◆ **WORK TO BE COMPLETED**
Going from the top of the data below, give again each line through the one containing "papermill direct (217, 466)", both ends kept.

◆ **RECORDS TO USE**
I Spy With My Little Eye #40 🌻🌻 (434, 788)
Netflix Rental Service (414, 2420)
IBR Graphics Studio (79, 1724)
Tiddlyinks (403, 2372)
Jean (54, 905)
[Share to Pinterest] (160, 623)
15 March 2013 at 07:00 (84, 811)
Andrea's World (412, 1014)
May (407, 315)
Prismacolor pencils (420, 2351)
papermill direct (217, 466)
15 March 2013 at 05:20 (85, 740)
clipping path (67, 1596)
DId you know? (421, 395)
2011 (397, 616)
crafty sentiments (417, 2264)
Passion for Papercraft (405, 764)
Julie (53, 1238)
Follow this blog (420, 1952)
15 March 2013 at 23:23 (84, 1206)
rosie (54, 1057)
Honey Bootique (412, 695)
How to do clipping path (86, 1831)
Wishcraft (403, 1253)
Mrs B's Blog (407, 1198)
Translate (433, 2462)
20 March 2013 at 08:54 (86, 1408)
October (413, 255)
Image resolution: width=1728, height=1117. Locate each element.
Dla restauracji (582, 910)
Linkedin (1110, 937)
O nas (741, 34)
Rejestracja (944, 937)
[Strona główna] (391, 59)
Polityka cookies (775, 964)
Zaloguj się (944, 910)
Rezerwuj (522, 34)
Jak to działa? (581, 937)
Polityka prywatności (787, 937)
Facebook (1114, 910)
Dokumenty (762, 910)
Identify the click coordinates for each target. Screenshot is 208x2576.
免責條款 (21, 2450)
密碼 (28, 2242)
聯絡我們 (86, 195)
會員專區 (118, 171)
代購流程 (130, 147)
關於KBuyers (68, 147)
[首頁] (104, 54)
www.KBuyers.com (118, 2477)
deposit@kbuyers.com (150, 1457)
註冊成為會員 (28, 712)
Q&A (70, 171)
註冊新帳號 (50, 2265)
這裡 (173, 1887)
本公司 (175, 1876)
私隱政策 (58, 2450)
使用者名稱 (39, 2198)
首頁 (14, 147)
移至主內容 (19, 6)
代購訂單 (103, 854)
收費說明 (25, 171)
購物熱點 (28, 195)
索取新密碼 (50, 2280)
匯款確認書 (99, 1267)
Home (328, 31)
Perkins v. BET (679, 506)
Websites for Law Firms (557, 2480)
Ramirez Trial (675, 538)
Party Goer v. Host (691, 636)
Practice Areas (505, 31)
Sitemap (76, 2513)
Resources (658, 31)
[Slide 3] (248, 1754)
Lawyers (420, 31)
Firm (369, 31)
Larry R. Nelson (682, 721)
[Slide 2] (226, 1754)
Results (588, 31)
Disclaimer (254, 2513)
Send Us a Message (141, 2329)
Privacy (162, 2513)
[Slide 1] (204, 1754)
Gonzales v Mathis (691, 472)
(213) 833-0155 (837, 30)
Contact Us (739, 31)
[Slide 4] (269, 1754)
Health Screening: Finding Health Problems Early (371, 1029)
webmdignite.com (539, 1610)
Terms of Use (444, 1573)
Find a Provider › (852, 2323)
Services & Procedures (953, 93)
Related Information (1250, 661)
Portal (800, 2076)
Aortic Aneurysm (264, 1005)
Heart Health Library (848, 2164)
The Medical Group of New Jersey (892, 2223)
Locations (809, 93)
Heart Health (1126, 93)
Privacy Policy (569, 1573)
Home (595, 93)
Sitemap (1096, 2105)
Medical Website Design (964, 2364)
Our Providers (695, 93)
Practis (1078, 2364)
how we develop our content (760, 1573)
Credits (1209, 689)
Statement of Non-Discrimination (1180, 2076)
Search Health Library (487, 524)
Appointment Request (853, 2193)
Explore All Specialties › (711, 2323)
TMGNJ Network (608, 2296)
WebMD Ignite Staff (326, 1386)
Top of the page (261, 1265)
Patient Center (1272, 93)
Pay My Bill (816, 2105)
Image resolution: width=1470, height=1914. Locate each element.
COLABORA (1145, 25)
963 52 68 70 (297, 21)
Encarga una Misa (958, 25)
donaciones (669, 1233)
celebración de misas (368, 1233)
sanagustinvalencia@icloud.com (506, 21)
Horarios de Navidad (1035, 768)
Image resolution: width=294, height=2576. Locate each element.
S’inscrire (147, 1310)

◆ **SOLUTION TO THIS PROBLEM**
I Spy With My Little Eye #40 🌻🌻 (434, 788)
Netflix Rental Service (414, 2420)
IBR Graphics Studio (79, 1724)
Tiddlyinks (403, 2372)
Jean (54, 905)
[Share to Pinterest] (160, 623)
15 March 2013 at 07:00 (84, 811)
Andrea's World (412, 1014)
May (407, 315)
Prismacolor pencils (420, 2351)
papermill direct (217, 466)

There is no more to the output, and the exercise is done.